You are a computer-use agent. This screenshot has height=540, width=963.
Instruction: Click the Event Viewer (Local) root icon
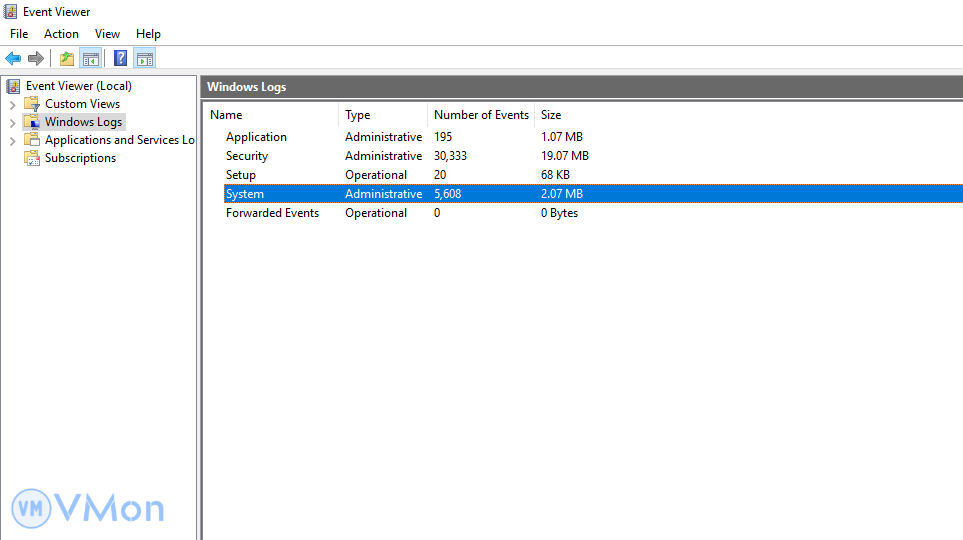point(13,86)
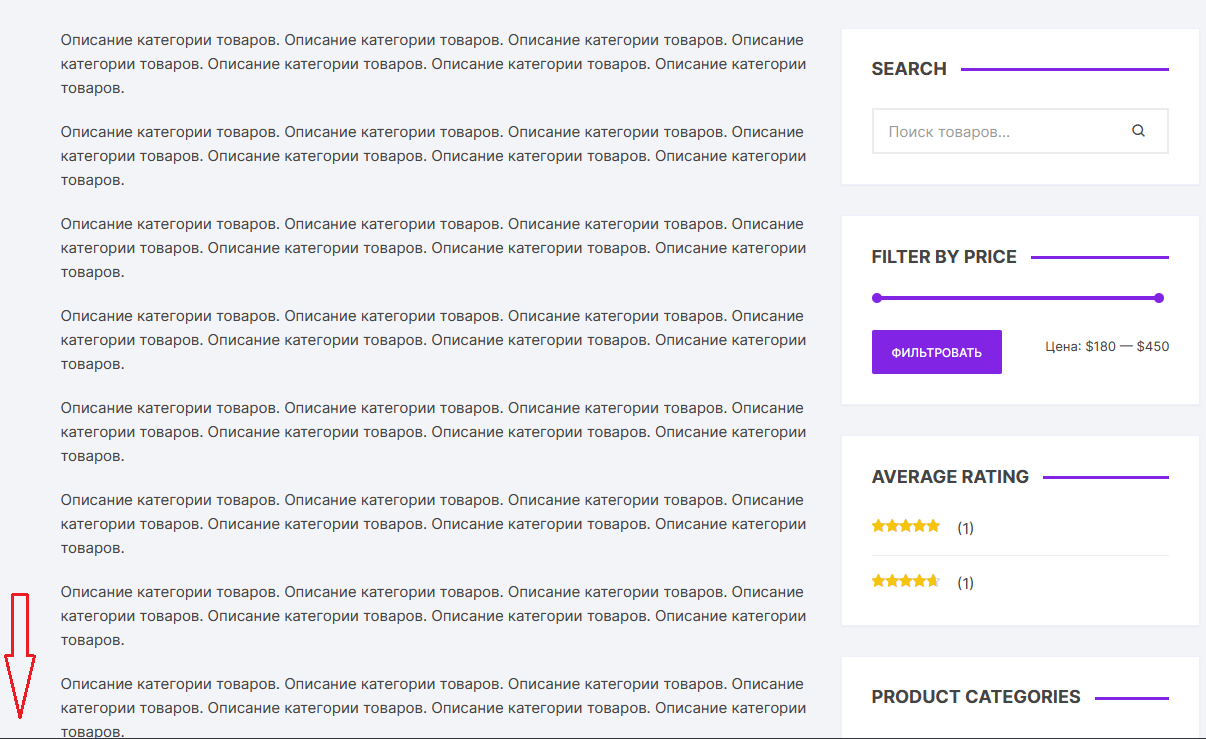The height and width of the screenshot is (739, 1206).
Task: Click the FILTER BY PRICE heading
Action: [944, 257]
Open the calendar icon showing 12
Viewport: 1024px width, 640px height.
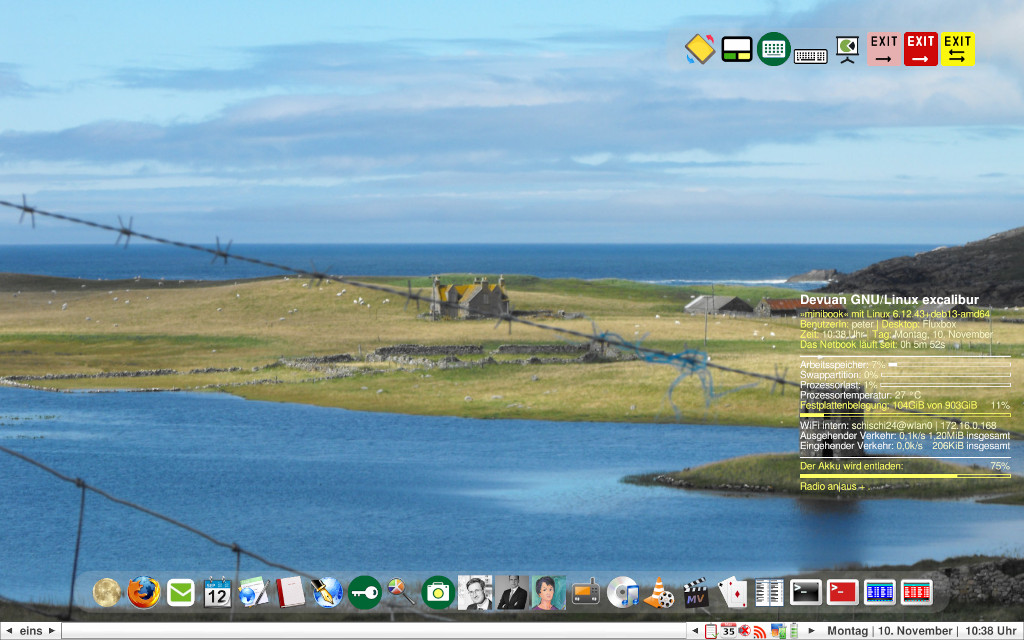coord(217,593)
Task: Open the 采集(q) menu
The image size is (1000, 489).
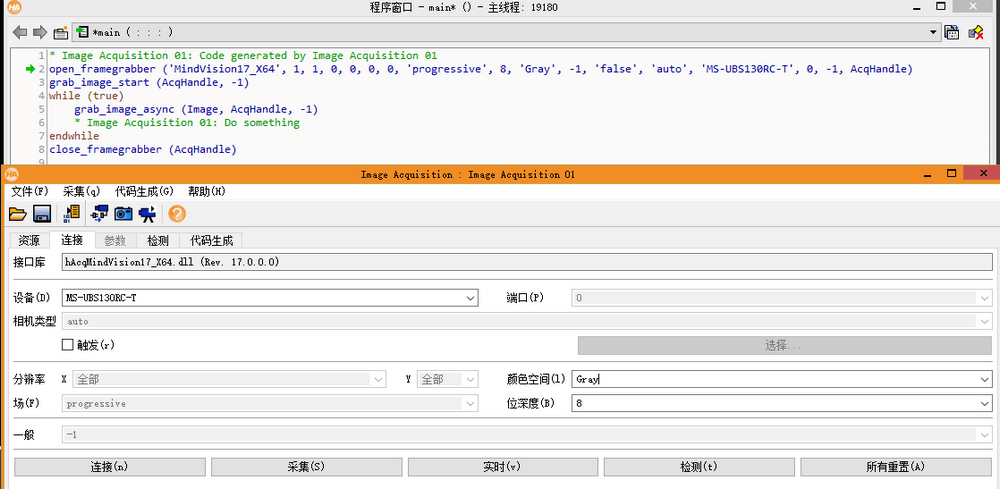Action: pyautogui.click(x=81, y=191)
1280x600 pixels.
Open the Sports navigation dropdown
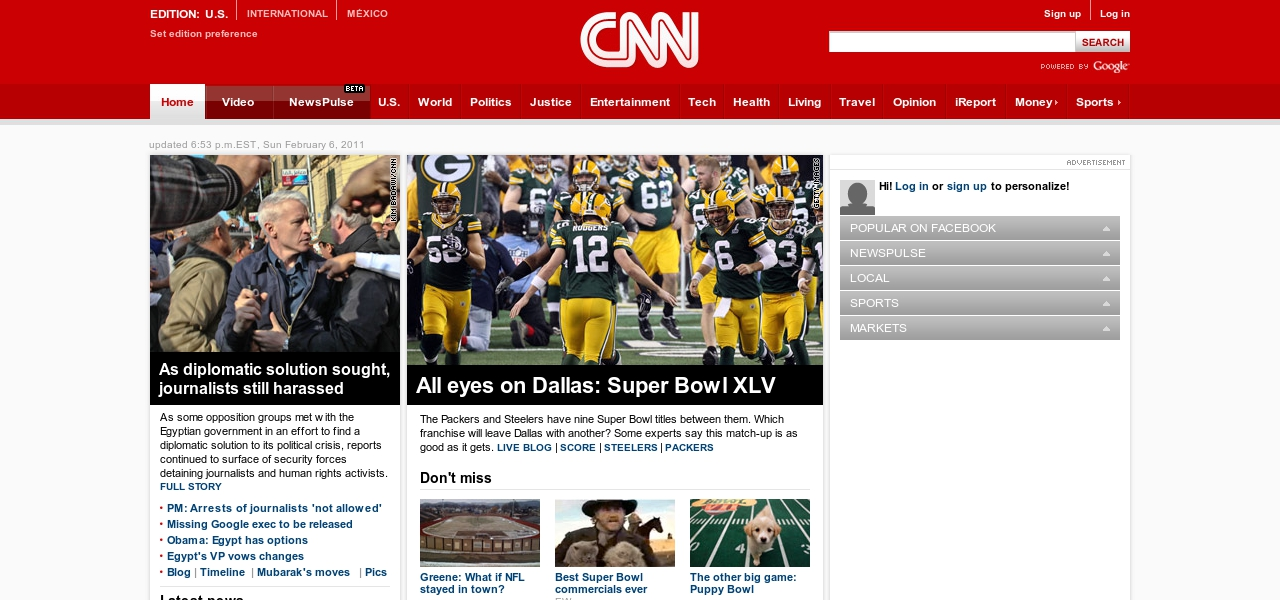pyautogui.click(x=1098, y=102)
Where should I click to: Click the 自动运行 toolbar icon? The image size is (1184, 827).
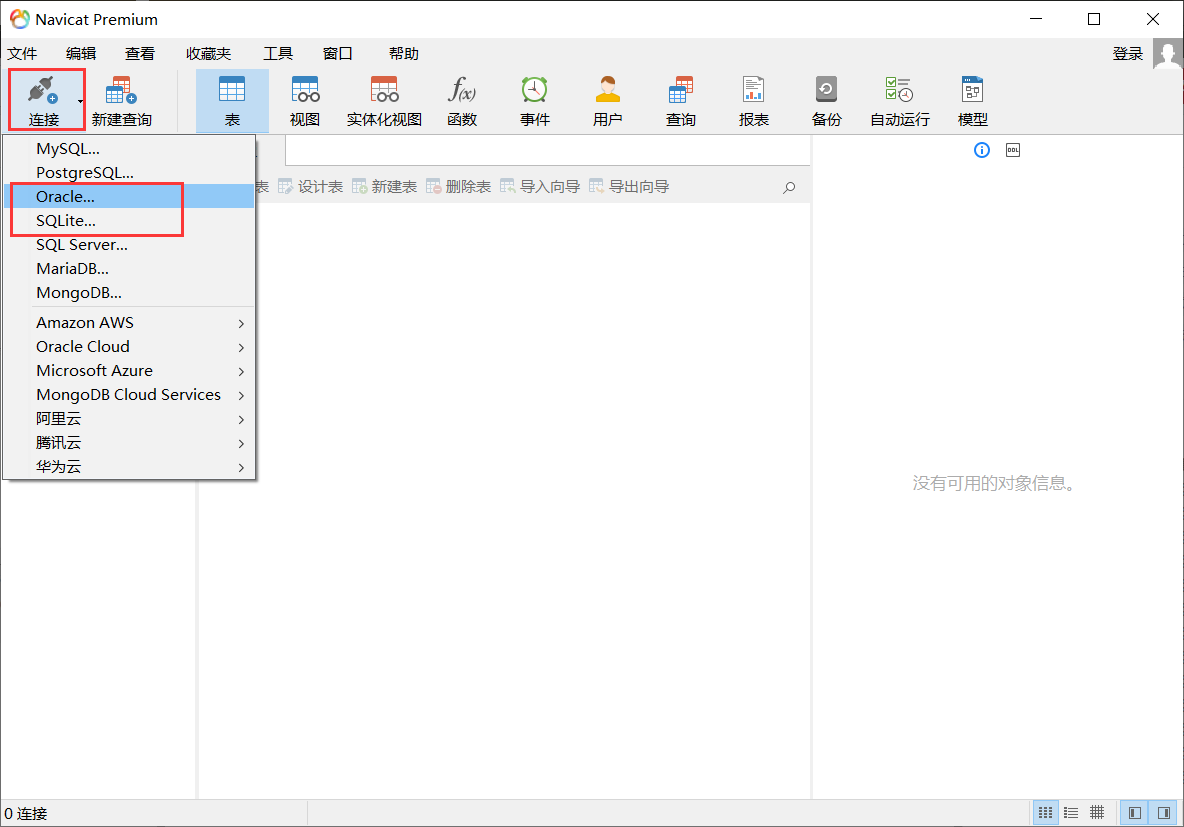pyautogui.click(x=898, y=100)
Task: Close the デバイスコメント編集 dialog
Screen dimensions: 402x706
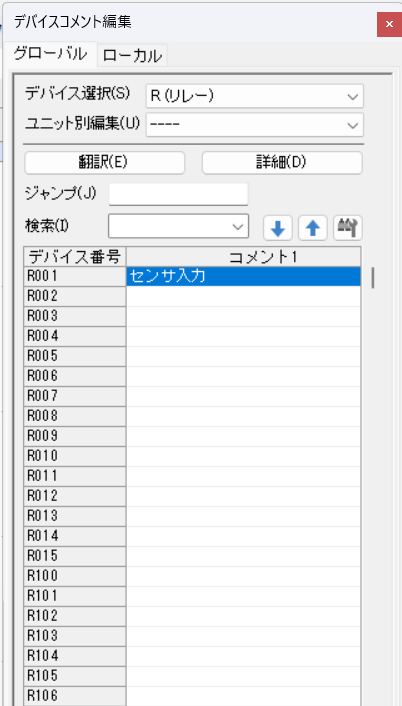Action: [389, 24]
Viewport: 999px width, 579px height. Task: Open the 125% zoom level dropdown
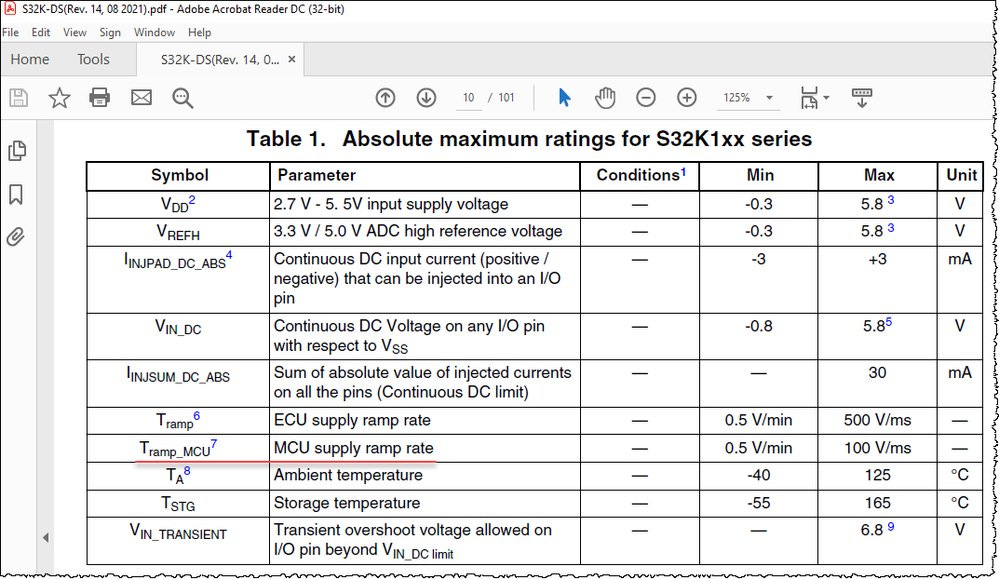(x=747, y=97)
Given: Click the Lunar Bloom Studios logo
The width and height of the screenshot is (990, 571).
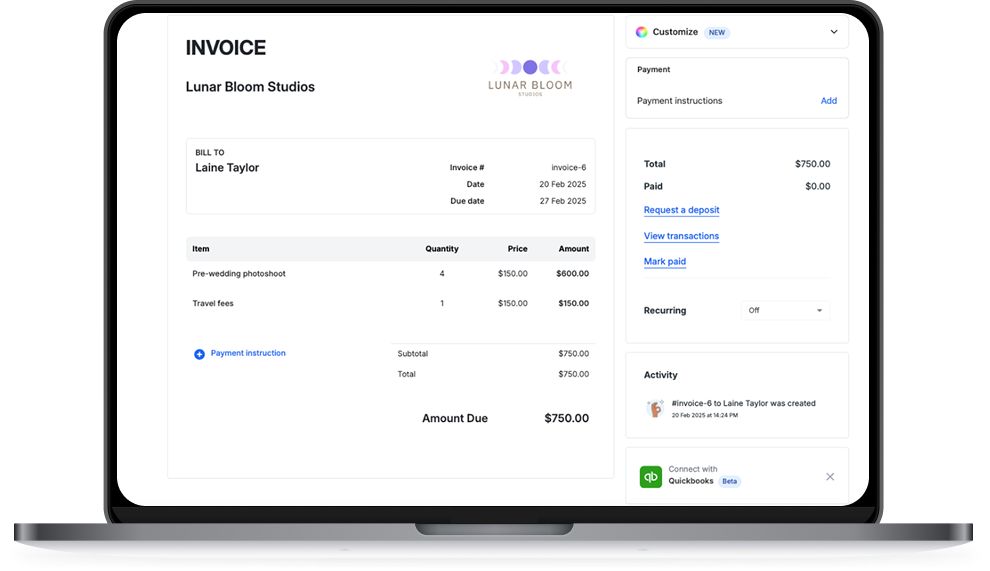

**PROBLEM REQUIREMENTS:**
Nothing but the lines from the line containing "Open the Sports navigation dropdown" to the end of the records above should be repeated, exactly and with every picture omitted.

**OUTPUT OF THE EXERCISE:**
Open the Sports navigation dropdown
pyautogui.click(x=1098, y=102)
Where should I click to: Click the 自动运行 toolbar icon? The image size is (1184, 827).
pyautogui.click(x=898, y=100)
Task: Close the デバイスコメント編集 dialog
Screen dimensions: 402x706
Action: [389, 24]
Viewport: 999px width, 579px height. Task: Open the 125% zoom level dropdown
(x=747, y=97)
Given: Click the Lunar Bloom Studios logo
The width and height of the screenshot is (990, 571).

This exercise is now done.